The city manager's note did not specifically explain how the Jan. 12 caller knew the neighbor was suffering a stroke. Still, the city said first responders should have been sent.

"What took place on the night of January 12 is nothing short of a tragedy," Duhaney wrote. "It’s unclear if the individual would have lived or died, but the actions of this call-taker undermined the possibility of a positive outcome in this situation."

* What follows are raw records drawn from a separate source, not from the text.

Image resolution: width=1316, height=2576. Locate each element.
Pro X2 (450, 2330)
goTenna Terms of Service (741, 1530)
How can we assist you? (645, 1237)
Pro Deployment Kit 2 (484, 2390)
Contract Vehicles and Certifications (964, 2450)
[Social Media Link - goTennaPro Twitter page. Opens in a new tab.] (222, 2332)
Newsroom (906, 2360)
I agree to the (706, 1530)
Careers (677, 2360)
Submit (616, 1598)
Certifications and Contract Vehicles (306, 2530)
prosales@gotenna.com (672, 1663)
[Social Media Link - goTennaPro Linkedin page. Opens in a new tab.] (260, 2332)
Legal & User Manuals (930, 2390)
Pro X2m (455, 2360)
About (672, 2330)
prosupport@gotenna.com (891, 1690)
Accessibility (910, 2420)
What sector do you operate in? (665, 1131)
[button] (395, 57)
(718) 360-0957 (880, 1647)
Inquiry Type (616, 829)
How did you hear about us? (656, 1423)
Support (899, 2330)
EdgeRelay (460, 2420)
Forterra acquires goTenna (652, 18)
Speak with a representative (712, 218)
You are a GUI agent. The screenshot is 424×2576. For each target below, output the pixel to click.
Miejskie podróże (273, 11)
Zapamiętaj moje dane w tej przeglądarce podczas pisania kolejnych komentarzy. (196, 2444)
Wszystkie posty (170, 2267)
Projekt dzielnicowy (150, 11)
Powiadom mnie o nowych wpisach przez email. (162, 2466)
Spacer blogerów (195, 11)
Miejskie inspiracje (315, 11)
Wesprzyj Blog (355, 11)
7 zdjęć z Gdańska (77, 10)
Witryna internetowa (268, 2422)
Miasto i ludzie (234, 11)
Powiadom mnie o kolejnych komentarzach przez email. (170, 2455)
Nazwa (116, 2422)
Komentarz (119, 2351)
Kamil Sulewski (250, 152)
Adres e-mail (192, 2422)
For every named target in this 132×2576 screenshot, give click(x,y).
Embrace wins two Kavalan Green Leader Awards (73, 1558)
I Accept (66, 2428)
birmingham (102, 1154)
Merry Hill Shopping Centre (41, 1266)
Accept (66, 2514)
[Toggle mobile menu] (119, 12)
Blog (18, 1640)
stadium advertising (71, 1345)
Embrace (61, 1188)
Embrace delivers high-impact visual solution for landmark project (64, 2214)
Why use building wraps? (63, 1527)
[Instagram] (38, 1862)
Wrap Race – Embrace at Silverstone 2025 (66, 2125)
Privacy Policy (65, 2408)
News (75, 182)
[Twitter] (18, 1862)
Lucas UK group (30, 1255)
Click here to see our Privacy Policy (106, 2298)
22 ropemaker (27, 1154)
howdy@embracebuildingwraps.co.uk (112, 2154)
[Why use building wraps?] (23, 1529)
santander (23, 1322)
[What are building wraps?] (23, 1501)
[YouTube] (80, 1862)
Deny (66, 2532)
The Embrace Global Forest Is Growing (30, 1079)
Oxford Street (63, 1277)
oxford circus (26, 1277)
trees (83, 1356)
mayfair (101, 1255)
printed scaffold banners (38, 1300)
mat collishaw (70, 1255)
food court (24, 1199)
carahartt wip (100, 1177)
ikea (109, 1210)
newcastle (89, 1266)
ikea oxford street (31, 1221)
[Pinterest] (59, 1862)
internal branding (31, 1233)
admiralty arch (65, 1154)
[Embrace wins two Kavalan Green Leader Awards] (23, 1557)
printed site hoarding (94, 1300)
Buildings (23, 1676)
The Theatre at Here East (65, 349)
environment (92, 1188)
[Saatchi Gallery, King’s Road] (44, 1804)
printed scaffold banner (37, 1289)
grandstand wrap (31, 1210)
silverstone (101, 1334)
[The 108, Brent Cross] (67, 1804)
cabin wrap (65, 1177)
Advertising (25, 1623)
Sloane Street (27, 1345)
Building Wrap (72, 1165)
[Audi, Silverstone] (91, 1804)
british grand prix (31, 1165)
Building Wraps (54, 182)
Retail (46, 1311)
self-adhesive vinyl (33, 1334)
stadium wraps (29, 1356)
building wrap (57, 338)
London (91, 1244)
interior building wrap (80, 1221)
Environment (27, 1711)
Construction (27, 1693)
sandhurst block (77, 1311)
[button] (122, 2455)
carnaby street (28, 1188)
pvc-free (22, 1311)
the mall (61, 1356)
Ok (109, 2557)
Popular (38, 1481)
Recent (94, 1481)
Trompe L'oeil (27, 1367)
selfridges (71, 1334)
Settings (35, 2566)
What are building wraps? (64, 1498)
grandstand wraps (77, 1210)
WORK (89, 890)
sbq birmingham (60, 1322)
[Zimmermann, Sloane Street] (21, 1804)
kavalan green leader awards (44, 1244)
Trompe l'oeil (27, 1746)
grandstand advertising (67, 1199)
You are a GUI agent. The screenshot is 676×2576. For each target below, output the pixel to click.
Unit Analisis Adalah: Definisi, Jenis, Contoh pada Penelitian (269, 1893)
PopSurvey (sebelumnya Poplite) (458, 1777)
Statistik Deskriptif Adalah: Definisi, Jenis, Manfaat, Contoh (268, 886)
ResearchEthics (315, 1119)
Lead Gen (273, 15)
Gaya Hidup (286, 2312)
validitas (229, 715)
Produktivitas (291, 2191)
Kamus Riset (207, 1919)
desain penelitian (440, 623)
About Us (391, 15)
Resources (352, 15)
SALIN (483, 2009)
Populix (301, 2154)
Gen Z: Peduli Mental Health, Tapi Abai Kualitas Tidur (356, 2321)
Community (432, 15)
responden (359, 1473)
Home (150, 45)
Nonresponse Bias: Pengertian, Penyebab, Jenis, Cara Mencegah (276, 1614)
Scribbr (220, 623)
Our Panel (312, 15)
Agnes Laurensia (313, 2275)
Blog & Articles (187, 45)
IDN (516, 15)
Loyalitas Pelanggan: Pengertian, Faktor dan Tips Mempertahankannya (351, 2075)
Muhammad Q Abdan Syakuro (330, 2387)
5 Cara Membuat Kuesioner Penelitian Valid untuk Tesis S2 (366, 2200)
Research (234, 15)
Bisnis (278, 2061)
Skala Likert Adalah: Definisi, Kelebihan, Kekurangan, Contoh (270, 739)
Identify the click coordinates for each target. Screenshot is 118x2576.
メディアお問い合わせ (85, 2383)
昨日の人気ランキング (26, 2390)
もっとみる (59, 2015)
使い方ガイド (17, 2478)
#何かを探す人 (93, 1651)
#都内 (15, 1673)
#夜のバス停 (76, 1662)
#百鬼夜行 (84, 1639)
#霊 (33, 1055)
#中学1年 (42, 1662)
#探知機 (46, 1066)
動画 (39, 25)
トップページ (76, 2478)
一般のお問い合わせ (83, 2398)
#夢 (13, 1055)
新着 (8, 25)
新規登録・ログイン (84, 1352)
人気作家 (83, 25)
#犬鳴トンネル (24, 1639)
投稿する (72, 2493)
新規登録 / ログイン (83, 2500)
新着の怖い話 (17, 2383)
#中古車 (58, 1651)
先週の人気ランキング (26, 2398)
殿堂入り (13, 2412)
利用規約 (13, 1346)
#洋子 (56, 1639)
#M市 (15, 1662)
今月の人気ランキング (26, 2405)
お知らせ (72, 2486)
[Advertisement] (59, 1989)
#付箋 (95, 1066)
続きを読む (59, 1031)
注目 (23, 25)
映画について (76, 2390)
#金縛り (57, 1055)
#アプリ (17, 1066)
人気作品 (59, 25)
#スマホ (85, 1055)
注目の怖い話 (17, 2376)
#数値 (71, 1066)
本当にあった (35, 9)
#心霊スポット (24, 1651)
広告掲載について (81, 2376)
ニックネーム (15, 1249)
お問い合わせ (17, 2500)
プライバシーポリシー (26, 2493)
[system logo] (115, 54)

A representative for the American Federation of State, County and Municipal Employees Local 1543, the dispatcher's union, could not immediately be reached for comment Tuesday.

"Though missteps took place in this instance, I do not want it to overshadow the amazing, difficult work that our call-takers, dispatchers and emergency communications team perform every day," Duhaney wrote. "I hope that none of us will allow the amazing day-to-day work and continued progress made at the ECC to be overshadowed or tarnished by the inaction of one individual."